## Texte fourni:
● ● ● ● ●

Si la France est l'État responsable de l'examen de la demande d'asile et si l'autorité administrative estime, sur le fondement de critères objectifs, que cette demande est présentée dans le seul but de faire échec à l'exécution de la décision d'éloignement, elle peut prendre une décision de maintien en rétention de l'étranger pendant le temps strictement nécessaire à l'examen de sa demande d'asile par l'Office français de protection des réfugiés et apatrides et, en cas de décision de rejet ou d'irrecevabilité de celle-ci, dans l'attente de son départ.
Cette décision de maintien en rétention n'affecte ni le contrôle ni la compétence du magistrat du siège du tribunal judiciaire exercé sur le placement et le maintien en rétention en application du chapitre III du titre IV. La décision de maintien en rétention est écrite et motivée.

● ● ● ● ●

## Données à examiner:

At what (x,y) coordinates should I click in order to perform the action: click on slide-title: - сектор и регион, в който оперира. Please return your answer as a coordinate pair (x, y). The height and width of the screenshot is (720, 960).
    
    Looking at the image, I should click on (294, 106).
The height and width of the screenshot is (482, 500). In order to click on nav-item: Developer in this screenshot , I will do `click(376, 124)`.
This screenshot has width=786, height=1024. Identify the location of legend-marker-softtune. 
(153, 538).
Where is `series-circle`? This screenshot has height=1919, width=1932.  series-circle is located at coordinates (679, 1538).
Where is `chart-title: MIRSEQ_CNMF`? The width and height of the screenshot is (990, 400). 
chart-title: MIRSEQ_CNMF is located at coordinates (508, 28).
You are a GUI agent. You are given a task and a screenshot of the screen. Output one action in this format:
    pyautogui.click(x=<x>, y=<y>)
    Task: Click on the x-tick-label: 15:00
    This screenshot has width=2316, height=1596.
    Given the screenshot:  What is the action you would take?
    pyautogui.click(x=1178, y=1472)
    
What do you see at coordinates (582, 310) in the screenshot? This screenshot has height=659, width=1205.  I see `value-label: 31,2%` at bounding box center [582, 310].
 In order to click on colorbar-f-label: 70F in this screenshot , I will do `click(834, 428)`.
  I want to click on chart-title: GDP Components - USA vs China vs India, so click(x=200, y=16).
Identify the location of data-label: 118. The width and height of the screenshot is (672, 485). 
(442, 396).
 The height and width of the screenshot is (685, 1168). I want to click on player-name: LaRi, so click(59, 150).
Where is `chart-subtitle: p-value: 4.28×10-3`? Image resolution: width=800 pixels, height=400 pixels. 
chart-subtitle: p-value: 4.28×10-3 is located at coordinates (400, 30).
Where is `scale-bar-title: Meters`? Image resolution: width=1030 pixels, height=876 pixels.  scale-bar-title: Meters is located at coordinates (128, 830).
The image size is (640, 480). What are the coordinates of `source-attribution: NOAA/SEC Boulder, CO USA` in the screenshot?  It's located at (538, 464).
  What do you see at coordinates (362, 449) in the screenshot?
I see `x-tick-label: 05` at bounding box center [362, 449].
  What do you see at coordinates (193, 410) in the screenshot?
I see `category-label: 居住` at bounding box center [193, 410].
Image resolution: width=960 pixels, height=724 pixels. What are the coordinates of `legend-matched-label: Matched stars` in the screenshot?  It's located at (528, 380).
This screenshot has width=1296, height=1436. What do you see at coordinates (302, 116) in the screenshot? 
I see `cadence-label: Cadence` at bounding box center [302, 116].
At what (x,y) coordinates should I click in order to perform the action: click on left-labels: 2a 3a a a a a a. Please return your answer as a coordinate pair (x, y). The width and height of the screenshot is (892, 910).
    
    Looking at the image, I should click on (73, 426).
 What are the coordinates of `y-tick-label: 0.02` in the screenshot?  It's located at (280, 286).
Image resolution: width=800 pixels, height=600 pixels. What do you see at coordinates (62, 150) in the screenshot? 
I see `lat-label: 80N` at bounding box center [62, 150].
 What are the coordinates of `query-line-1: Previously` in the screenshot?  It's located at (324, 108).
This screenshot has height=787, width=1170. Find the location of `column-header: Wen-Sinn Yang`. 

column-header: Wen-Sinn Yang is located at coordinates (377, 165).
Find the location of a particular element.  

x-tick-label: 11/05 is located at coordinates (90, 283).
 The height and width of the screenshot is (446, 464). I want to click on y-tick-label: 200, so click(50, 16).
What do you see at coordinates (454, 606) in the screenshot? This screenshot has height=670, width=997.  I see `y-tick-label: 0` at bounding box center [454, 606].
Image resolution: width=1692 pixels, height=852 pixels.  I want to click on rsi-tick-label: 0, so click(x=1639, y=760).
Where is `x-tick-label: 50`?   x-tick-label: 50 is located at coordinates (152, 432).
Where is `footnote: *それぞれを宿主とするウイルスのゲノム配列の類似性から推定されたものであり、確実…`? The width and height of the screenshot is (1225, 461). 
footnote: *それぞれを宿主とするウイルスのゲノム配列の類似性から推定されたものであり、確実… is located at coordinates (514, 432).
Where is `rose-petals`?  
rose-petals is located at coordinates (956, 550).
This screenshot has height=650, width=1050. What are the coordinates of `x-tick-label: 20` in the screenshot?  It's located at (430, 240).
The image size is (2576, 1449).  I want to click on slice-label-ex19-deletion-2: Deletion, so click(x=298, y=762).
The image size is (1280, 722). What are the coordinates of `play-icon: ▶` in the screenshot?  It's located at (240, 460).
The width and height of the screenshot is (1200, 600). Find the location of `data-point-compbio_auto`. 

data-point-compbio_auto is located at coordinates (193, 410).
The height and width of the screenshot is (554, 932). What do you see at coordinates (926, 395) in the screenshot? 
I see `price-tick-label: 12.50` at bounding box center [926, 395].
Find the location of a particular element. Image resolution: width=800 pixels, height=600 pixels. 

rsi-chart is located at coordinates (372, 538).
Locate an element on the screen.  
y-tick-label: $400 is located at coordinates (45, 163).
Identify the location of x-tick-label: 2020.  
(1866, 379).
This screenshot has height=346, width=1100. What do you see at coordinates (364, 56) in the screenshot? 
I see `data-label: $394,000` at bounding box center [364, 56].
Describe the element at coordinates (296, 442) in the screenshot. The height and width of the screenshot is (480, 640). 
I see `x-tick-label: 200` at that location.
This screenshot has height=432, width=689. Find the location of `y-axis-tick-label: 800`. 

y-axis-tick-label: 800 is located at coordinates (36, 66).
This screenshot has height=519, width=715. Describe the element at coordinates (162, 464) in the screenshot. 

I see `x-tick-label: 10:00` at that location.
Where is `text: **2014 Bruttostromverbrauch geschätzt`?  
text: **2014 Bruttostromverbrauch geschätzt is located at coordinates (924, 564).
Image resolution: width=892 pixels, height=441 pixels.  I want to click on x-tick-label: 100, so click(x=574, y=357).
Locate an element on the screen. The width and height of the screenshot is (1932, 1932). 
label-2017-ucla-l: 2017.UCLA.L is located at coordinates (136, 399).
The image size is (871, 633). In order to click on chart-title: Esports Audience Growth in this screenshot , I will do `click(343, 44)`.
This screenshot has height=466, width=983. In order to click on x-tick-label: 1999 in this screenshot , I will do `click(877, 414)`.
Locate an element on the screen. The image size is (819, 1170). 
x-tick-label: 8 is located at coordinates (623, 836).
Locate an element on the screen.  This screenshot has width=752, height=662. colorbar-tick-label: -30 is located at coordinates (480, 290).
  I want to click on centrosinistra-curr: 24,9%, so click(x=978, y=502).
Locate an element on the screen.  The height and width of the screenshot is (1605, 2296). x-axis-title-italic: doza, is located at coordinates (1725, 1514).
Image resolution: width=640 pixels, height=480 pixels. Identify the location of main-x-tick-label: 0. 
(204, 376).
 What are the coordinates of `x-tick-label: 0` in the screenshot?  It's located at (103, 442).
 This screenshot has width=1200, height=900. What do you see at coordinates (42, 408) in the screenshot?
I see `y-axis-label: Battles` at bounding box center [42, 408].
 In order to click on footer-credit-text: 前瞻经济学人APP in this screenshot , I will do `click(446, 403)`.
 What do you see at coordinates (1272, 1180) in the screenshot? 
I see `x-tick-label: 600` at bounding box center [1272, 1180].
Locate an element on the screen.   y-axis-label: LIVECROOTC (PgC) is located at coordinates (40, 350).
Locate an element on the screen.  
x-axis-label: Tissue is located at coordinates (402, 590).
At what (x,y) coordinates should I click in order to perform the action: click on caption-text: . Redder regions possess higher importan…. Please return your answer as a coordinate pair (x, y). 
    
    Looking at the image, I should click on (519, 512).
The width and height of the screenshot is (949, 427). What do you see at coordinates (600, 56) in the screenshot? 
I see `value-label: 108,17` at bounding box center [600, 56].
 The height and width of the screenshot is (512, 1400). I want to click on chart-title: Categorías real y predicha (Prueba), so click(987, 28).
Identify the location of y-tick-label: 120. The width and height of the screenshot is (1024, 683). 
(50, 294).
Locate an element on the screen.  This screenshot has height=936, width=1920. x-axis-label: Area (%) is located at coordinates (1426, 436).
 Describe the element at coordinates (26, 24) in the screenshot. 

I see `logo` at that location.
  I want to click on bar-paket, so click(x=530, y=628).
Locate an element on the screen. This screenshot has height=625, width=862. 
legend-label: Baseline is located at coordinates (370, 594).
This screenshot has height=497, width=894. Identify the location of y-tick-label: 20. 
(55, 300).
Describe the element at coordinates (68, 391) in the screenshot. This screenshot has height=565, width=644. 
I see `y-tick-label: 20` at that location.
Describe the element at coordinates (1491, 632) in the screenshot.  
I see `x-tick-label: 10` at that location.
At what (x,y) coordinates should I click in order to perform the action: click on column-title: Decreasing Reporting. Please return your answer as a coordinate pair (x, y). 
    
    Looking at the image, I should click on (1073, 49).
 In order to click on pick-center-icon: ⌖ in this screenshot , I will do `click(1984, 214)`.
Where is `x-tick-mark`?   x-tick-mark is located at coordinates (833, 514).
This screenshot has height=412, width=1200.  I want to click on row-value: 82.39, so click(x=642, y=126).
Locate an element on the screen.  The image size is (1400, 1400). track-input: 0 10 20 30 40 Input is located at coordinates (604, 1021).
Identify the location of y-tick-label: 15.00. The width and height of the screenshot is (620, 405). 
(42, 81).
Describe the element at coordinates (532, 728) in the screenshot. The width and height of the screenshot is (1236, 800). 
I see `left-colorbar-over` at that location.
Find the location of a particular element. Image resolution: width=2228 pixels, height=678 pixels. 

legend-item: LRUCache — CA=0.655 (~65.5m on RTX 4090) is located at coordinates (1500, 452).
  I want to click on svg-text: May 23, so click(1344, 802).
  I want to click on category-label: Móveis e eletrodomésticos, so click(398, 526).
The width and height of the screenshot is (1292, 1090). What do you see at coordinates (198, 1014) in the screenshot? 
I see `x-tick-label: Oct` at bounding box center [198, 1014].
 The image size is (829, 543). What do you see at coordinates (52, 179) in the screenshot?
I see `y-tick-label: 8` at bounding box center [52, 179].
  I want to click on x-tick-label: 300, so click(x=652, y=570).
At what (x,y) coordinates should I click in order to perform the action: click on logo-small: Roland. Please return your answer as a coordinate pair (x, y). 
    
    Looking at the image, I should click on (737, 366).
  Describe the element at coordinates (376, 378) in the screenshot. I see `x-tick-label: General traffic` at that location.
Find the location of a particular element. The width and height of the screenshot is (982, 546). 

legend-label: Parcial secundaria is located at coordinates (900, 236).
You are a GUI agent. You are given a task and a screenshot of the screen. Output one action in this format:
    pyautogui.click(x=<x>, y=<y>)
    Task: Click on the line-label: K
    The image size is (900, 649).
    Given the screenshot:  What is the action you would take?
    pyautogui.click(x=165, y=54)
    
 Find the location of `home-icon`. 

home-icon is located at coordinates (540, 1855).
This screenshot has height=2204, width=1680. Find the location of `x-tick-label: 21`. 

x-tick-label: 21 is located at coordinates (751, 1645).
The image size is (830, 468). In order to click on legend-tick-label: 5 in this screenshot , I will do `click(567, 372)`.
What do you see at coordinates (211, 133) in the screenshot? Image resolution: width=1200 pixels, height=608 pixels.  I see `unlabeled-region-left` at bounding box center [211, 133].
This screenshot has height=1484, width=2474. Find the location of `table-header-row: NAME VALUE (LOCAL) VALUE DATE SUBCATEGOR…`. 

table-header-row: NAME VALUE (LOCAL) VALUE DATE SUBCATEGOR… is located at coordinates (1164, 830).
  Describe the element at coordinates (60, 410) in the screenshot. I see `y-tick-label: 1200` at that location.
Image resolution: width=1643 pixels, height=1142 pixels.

● ● ● ● ●

## Consigne:
Poursuivez le texte sur le maintien en rétention d'un étranger qui demande l'asile. Reprenez juste après la phrase « La décision de maintien en rétention est écrite et motivée. » Les lignes ci-dessus sont à part et n'ont aucun lien avec le texte.

## Résultat:
A défaut d'une telle décision, il est immédiatement mis fin à la rétention et l'autorité administrative compétente délivre à l'intéressé l'attestation mentionnée à l'article L. 521-7.
Nota
Conformément au premier alinéa du IX de l’article 60 de la loi n° 2023-1059 du 20 novembre 2023, ces dispositions entrent en vigueur à une date fixée par décret en Conseil d'Etat, et au plus tard le premier jour du douzième mois suivant la publication de ladite loi.
Conformément au I de l'article 5 du décret n° 2024-570 du 20 juin 2024, ces dispositions entrent en vigueur le 1er septembre 2024.